I'm installing a 20kW air cooled Generac Guardian with 200A Nexus Smart Switch. Issue is that the home splits to 2 meters, as a mother/daughter arrangement. It's a single drop from the pole into a raceway above the 2 meters, where the lines are bugged together.
Seems I need to use a second transfer switch, but I'm not sure what the connections would be. The second panel is smaller (100A) and doesn't run any large loads, so no load shedding would be necessary.

Thanks in advance for any help.


----------



## knowledge29 (Nov 6, 2010)

I think you can install another a.t.s on that side and have control wires between them for signal start. when either a.t.s sees normal out it will send a signal for gen to start.power will only go to the side that power has dropped out. The a.t.s. that is on the other side will have gen power but will not transfer.If memory serves me right this is how I did it.


----------



## mbednarik (Oct 10, 2011)

Keep in mind one of your transfer switches will need to switch the neutral. Otherwise you would be using the neutral going up each mast as the gen neutral when running on the backup generator. Could could just hook the neutral on the 2 transfer switches together, but that would create a parallel neutral with each service.


----------



## Bbsound (Dec 16, 2011)

mbednarik said:


> Keep in mind one of your transfer switches will need to switch the neutral. Otherwise you would be using the neutral going up each mast as the gen neutral when running on the backup generator. Could could just hook the neutral on the 2 transfer switches together, but that would create a parallel neutral with each service.

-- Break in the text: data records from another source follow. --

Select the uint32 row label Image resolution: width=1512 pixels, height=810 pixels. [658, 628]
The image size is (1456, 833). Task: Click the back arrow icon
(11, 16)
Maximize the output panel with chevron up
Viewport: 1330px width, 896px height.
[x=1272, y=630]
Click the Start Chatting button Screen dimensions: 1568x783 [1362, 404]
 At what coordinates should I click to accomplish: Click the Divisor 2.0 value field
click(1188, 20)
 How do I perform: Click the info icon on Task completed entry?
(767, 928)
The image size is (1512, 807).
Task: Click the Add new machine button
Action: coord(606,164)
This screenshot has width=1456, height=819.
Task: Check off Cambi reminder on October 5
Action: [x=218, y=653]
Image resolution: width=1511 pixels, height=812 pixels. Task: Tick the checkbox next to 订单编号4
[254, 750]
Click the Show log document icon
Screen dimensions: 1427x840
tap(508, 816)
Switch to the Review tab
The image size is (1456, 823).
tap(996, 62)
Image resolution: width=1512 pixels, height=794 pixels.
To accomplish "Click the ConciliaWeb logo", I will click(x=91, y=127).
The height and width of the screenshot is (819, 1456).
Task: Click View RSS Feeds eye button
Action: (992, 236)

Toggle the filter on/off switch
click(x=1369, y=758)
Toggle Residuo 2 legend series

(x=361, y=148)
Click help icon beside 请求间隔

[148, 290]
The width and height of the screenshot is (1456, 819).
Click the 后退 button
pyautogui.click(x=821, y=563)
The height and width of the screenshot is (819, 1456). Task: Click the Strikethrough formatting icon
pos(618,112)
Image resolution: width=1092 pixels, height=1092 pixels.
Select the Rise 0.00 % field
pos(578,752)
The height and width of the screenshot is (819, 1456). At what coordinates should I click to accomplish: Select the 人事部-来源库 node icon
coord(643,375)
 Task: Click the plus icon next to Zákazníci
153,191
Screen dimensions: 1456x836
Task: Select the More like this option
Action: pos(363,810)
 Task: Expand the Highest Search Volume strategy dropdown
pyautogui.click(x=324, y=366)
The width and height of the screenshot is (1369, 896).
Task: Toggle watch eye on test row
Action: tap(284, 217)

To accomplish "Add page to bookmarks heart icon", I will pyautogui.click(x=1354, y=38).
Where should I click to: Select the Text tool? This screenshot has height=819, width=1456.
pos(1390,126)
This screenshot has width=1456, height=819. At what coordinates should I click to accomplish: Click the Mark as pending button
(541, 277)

I am not sure I understand this........
Or if it is a problem.


----------



## mbednarik (Oct 10, 2011)

Your neutral path for the genny would not be routed with the circuit conductors, or if you bonded it transer sw to transfer sw, then would would have a parallel neutral for the main service if you did not switch one of the neutrals. In a metal wiring method you will have an inductive heating problem.


----------